O ano de 2022 foi marcado por muitos momentos importantes na área médica e biológica. Além de mais um ano de estudos e descobertas com a COVID-19, tivemos casos de Monkeypox, a descoberta de um novo grupo sanguíneo, diversos novos medicamentos estudados e aprovados.
Ainda, há a proposta do RISUG®, um anticoncepcional masculino que deve chegar ao mercado em 2023. Veja os destaques.
Janus quinase no tratamento da Alopecia Areata
Um dos destaques foi a proposta dos inibidores de Janus quinase Ritlecitinibe (PF-06651600, inibidor JAK3) e Brepocitinibe (PF-06700841, inibidor JAK1) no tratamento da alopecia areata (AA).
Os resultados foram obtidos do estudo clínico ALLEGRO, que avaliou pacientes com mais de 50% de perda de cabelo do couro cabeludo e nenhum crescimento capilar nos últimos 6 meses.
Os resultados forneceram novas informações sobre a patogênese da doença, além de novas opções terapêuticas para os pacientes.
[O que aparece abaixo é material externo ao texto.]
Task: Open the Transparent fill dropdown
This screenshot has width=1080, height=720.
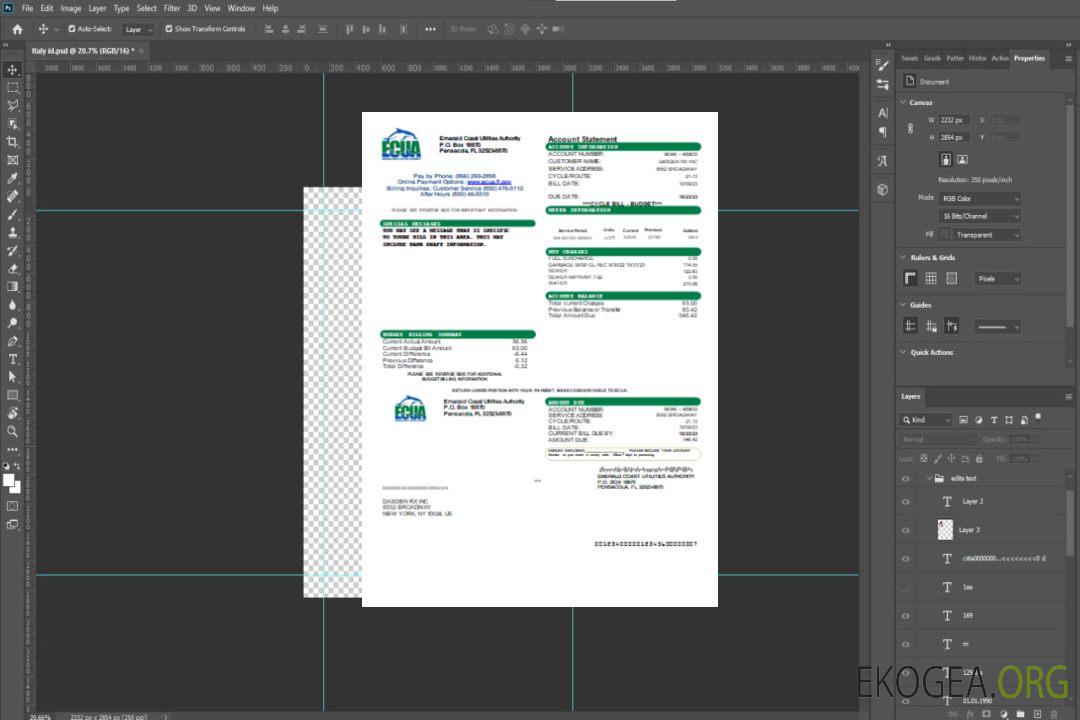Action: coord(986,235)
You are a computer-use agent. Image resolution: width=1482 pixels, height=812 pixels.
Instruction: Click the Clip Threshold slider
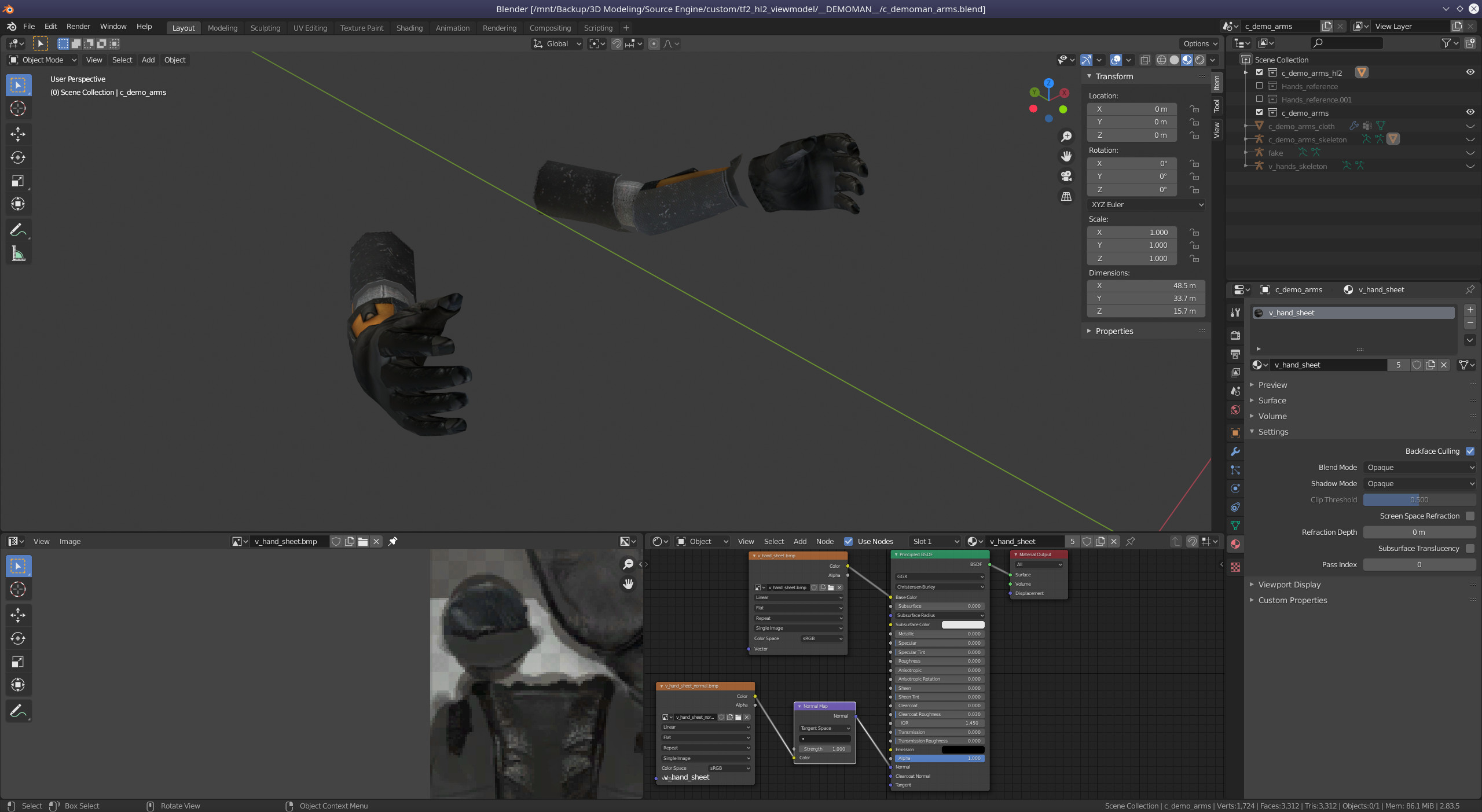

Com as drogas, a melhora foi observada em cerca de 12-24 semanas. Além disso, os resultados positivos a nível molecular foram identificados de forma precoce, antes do que as respostas clínicas.
Veja mais sobre esse trabalho aqui.
Duloxetina em dor crônica: será?
Outro trabalho importante e bastante discutido foi quanto ao uso da duloxetina em pacientes com osteoartrite e dor crônica. Nesse trabalho, os autores sugerem que “a duloxetina não agrega valor no alívio da dor” nestes pacientes.
No estudo clínico, os pesquisadores observaram uma leve redução da dor nos pacientes tratados com duloxetina 60 mg/dia em comparação ao grupo placebo, mas essa diferença não foi significativa. Para pacientes com sintomas de sensibilização central também nenhum efeito foi encontrado.
Ainda, em 3 meses de tratamento quase todos os pacientes tratados (90%) relataram pelo menos um efeito colateral em comparação com 72,5% no grupo de cuidados habituais.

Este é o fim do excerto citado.